:: ABOUT THIS EXERCISE ::
Write the data below out in full, exactly as it stands.

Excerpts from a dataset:
:::
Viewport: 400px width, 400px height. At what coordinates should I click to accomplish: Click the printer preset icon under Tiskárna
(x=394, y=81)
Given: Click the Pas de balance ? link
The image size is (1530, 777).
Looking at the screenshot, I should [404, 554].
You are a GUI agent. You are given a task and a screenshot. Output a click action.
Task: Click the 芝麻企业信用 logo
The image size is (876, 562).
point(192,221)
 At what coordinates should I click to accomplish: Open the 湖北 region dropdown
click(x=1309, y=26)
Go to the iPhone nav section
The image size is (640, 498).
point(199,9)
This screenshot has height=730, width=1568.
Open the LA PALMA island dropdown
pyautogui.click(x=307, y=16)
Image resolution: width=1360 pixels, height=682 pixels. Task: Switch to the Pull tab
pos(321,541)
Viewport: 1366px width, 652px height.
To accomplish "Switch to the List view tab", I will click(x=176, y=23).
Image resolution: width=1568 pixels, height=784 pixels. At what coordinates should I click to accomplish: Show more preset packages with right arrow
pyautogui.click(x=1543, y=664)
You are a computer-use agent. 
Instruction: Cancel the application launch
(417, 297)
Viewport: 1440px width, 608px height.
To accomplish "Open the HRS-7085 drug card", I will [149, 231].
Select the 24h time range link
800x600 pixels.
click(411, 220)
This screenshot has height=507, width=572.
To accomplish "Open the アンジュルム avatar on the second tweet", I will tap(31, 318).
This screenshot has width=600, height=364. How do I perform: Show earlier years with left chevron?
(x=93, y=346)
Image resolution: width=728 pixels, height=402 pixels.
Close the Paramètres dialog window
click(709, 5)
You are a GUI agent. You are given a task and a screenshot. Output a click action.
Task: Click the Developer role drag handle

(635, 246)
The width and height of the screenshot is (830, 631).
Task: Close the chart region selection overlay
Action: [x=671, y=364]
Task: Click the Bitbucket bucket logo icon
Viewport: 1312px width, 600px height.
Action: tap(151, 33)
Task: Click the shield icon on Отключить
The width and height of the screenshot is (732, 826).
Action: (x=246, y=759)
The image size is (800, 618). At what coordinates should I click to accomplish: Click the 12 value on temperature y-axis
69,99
:::
:: EXPECTED ANSWER ::
Viewport: 400px width, 400px height. At what coordinates should I click to accomplish: Click the printer preset icon under Tiskárna
(x=394, y=81)
Given: Click the Pas de balance ? link
The image size is (1530, 777).
Looking at the screenshot, I should [404, 554].
You are a GUI agent. You are given a task and a screenshot. Output a click action.
Task: Click the 芝麻企业信用 logo
The image size is (876, 562).
point(192,221)
 At what coordinates should I click to accomplish: Open the 湖北 region dropdown
click(x=1309, y=26)
Go to the iPhone nav section
The image size is (640, 498).
point(199,9)
This screenshot has height=730, width=1568.
Open the LA PALMA island dropdown
pyautogui.click(x=307, y=16)
Image resolution: width=1360 pixels, height=682 pixels. Task: Switch to the Pull tab
pos(321,541)
Viewport: 1366px width, 652px height.
To accomplish "Switch to the List view tab", I will click(x=176, y=23).
Image resolution: width=1568 pixels, height=784 pixels. At what coordinates should I click to accomplish: Show more preset packages with right arrow
pyautogui.click(x=1543, y=664)
You are a computer-use agent. 
Instruction: Cancel the application launch
(417, 297)
Viewport: 1440px width, 608px height.
To accomplish "Open the HRS-7085 drug card", I will [149, 231].
Select the 24h time range link
800x600 pixels.
click(411, 220)
This screenshot has height=507, width=572.
To accomplish "Open the アンジュルム avatar on the second tweet", I will tap(31, 318).
This screenshot has width=600, height=364. How do I perform: Show earlier years with left chevron?
(x=93, y=346)
Image resolution: width=728 pixels, height=402 pixels.
Close the Paramètres dialog window
click(709, 5)
You are a GUI agent. You are given a task and a screenshot. Output a click action.
Task: Click the Developer role drag handle

(635, 246)
The width and height of the screenshot is (830, 631).
Task: Close the chart region selection overlay
Action: [x=671, y=364]
Task: Click the Bitbucket bucket logo icon
Viewport: 1312px width, 600px height.
Action: tap(151, 33)
Task: Click the shield icon on Отключить
The width and height of the screenshot is (732, 826).
Action: (x=246, y=759)
The image size is (800, 618). At what coordinates should I click to accomplish: Click the 12 value on temperature y-axis
69,99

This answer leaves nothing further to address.